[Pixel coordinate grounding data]
_____
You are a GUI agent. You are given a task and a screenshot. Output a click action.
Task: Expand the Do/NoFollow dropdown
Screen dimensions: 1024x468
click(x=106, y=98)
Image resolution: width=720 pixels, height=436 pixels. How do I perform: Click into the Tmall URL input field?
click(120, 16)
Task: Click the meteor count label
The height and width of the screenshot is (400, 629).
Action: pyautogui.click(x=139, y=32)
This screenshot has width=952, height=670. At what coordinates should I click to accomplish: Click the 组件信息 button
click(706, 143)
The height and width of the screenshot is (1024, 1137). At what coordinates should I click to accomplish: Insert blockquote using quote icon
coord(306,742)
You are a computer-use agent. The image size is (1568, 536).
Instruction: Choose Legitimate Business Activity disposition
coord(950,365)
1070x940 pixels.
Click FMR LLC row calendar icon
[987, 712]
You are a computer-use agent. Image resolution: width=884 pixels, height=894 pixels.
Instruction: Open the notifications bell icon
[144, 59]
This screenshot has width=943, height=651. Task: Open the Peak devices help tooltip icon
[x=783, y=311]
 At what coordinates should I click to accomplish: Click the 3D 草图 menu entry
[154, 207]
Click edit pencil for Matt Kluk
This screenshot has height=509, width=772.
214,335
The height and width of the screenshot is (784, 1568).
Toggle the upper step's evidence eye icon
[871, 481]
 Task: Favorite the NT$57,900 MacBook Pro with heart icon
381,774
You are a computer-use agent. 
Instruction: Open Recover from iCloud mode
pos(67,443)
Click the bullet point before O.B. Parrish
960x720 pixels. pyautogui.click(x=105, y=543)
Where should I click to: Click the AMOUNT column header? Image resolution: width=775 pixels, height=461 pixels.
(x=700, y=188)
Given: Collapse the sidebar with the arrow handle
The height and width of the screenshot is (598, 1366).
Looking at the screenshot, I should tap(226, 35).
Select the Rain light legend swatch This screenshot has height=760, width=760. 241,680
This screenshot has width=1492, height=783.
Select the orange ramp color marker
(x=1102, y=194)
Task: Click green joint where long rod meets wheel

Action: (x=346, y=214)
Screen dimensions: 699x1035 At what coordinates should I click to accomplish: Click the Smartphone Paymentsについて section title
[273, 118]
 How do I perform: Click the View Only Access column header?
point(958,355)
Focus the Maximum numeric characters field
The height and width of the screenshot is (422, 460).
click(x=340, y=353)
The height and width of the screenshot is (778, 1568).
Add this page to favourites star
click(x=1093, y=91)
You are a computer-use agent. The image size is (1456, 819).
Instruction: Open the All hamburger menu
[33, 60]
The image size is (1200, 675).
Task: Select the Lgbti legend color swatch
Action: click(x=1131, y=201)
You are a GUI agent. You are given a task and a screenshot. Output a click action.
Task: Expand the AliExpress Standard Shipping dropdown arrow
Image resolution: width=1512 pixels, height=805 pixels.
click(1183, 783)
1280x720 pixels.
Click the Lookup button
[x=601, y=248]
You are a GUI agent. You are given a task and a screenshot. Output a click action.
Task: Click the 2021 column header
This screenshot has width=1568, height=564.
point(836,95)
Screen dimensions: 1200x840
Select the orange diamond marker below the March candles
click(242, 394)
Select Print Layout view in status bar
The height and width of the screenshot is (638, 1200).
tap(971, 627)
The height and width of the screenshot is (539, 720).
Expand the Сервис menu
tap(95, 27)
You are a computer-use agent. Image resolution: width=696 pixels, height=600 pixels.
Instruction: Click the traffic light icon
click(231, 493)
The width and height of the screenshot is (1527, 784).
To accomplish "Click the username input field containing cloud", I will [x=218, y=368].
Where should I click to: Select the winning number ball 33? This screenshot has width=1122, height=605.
_____
**Task description**
Every line from the one that holds "Select Print Layout view in status bar" to the end of the data above should be given again exactly, with that line and the last one both kept.

**Reply**
Select Print Layout view in status bar
The height and width of the screenshot is (638, 1200).
tap(971, 627)
The height and width of the screenshot is (539, 720).
Expand the Сервис menu
tap(95, 27)
You are a computer-use agent. Image resolution: width=696 pixels, height=600 pixels.
Instruction: Click the traffic light icon
click(231, 493)
The width and height of the screenshot is (1527, 784).
To accomplish "Click the username input field containing cloud", I will [x=218, y=368].
Where should I click to: Select the winning number ball 33? This screenshot has width=1122, height=605.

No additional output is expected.